Miracles News

July-September, 2018

“Yea …But”

by Rev. Stephan Mead, O.M.C.

Stephan Mead“The secret of salvation is but this: that you are doing this unto yourself. No matter what the form of attack, this is still true.(ACIM T-27.VIII.10:1-2)

15 years ago, these two sentences were my introduction to A Course in Miracles. Like so many others, I found ACIM during a time of personal crisis. The ideas presented were so revolutionarily different from my belief system, yet they made so much sense as I read them, I couldn’t put it down.

I joined an ACIM study group, I purchased many, many books from authors “Google” claimed were experts in ACIM, and read them all, cover to cover. I attended workshops and conventions, far and near, with as much open-mindedness as I could manufacture, trying so hard to “get” how I was “doing this unto myself.” Finally, I reached the place on this path I named the, “Yea, … but” delay station.

This place of delay looks like this, “Yea, I totally believe what the Course teaches, “I do it all to myself,” But other people are treating me unfairly.” And, “Yea, I know the Course teaches anger is never justified, BUT wait till I tell you what just happened to me, you’d be angry too!” (Ha, except they weren’t.) And, “yea, I believe Jesus is personally teaching me how to recognize that the truth is always true, BUT in this particular situation, I know what is best.”

Later, I found out I didn’t discover this delay station. Many Course students stopped there and journeyed beyond it, and some were still visiting. Not everyone called it the, “Yea, … But” station. It was also referred to as the place where “theory and practice” are desperately trying to keep from ever meeting. Even while writing this it seems so insane that one (I?) would ever hesitate to eagerly put into practice the principles that Jesus Himself guarantees will erase the hell I have created and replace it with a joy that is all but indescribable, right now!

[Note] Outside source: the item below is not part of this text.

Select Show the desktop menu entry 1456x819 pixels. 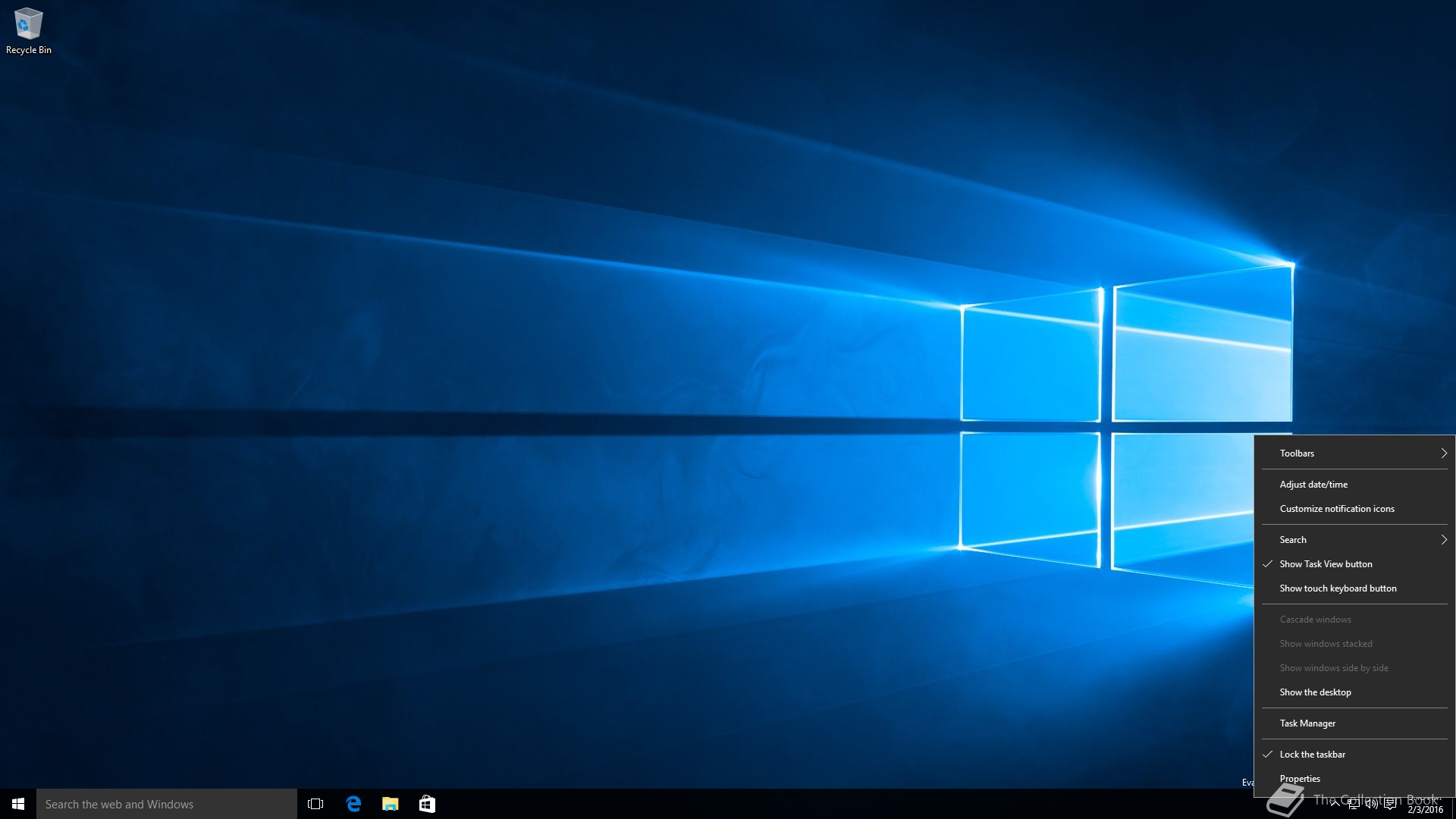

There is a list of promises in Alcoholics Anonymous often quoted by alcoholics seeking a spiritual awakening. They say it happens, “sometimes quickly, sometimes slowly, but will always materialize if we work for them.” Maybe it’s like that with the Course too. What does it really look like to get past the, “Yea, … Buts?”

Interestingly, I first had to experience I could not get past them. No matter how hard I tried to believe that I was creating all my experiences, something would come up in my life where I thought “blame” as in, “this isn’t my fault, it’s because of you I am now suffering,” was appropriate. Why couldn’t I get past this, “Yea, … But” place? Because the “I” that was trying was the problem.

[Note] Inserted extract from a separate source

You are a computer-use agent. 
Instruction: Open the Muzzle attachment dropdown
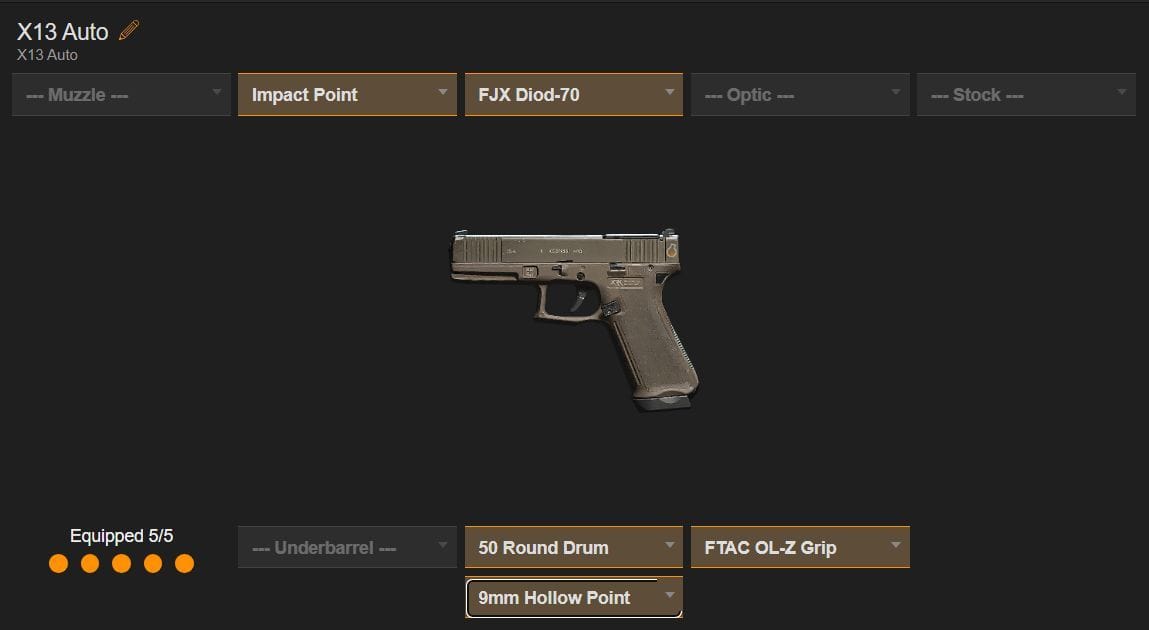122,94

I live on a million dollar property, waterfront (of course) on Whidbey Island in Washington State. My view is westerly, across Puget Sound to the Olympic Mountain range. For almost three years I’ve been here, rent free and, mowing the lawn (with a new riding mower) has been pretty much my only duty.

A couple of weeks ago my brother told me he was going to sell the place and he thanked me for always keeping the lawn looking nice. I thanked him for the time he has let me stay, and wished him well on a quick and very profitable sale.

“Yea, …But” now what? What about me? I don’t want to move. Why doesn’t he just keep the property and let it appreciate? Why am I afraid I will be in real trouble if the place actually sells? How am I “doing this” to myself?

The thoughts I shared above are not the problem. The thoughts, “What about me?” and “I don’t want to move,” are thoughts of form with a content of fear and lack, and, when believed, my experience is a fearful one.  The situation shows me how I “do this” to myself.  The “I” that believes that form is content has it all backwards. This “I” believes that if things were different “I” would be okay. Seeing this is where I begin to bring these thoughts to Holy Spirit and accept the atonement for myself. Seeing this is where salvation, the promise made to me by God that I would find my way to Him at last, is kept. (ACIM W-pII.2)

Is there room for more healing in my mind? I think, “Yes.” I am learning to bridge the gap between theory and practice. So now where am I? I am joining those who are finding atonement. “Yea, … But” more work is needed to root out beliefs that aren’t true, though I still believe are true.

Thank you, Pathways of Light, for all the help you have provided me!

Rev. Stephan Mead, O.M.C., is a Pathways of Light minister living in Seattle, Washington.